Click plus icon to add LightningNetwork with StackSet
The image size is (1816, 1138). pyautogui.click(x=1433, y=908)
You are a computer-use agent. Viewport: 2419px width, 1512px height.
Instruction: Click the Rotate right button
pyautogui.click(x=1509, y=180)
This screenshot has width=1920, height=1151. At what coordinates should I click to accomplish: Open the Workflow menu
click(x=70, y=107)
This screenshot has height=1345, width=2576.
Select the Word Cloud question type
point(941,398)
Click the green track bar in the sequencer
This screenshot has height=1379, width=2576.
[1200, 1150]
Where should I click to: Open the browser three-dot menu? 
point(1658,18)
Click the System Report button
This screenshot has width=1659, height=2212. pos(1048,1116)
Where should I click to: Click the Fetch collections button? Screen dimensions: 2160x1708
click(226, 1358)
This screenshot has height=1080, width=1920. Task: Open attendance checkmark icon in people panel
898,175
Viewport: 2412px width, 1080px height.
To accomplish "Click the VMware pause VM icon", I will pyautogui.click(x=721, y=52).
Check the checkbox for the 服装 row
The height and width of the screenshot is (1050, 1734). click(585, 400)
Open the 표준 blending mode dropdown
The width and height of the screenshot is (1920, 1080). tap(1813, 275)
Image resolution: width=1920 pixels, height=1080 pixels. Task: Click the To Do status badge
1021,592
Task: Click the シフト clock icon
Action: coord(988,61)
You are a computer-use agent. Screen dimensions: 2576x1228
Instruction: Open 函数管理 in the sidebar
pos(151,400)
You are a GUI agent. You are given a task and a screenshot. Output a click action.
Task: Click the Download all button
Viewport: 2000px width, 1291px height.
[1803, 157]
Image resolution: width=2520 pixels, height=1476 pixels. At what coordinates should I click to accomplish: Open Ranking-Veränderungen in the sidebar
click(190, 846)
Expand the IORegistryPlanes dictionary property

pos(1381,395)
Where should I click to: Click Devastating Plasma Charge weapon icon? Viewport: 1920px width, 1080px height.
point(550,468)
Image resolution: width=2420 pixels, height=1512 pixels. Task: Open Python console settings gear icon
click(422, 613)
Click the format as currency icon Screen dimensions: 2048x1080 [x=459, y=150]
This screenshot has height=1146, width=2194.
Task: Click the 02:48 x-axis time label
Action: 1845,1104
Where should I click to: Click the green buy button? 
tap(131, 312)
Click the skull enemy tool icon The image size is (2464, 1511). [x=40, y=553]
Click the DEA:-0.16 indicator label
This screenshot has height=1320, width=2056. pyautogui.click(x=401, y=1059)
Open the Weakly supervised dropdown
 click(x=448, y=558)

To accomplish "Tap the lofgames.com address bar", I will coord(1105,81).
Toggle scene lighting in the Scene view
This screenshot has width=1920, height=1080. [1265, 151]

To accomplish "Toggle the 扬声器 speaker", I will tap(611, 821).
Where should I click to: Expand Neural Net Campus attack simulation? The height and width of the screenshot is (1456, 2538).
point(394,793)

» **Task prompt**:
Wherever "will" occurs in the entries above, copy the line it sits on.

» **Result of the exercise**:
To accomplish "Click the VMware pause VM icon", I will pyautogui.click(x=721, y=52).
To accomplish "Tap the lofgames.com address bar", I will coord(1105,81).
To accomplish "Toggle the 扬声器 speaker", I will tap(611, 821).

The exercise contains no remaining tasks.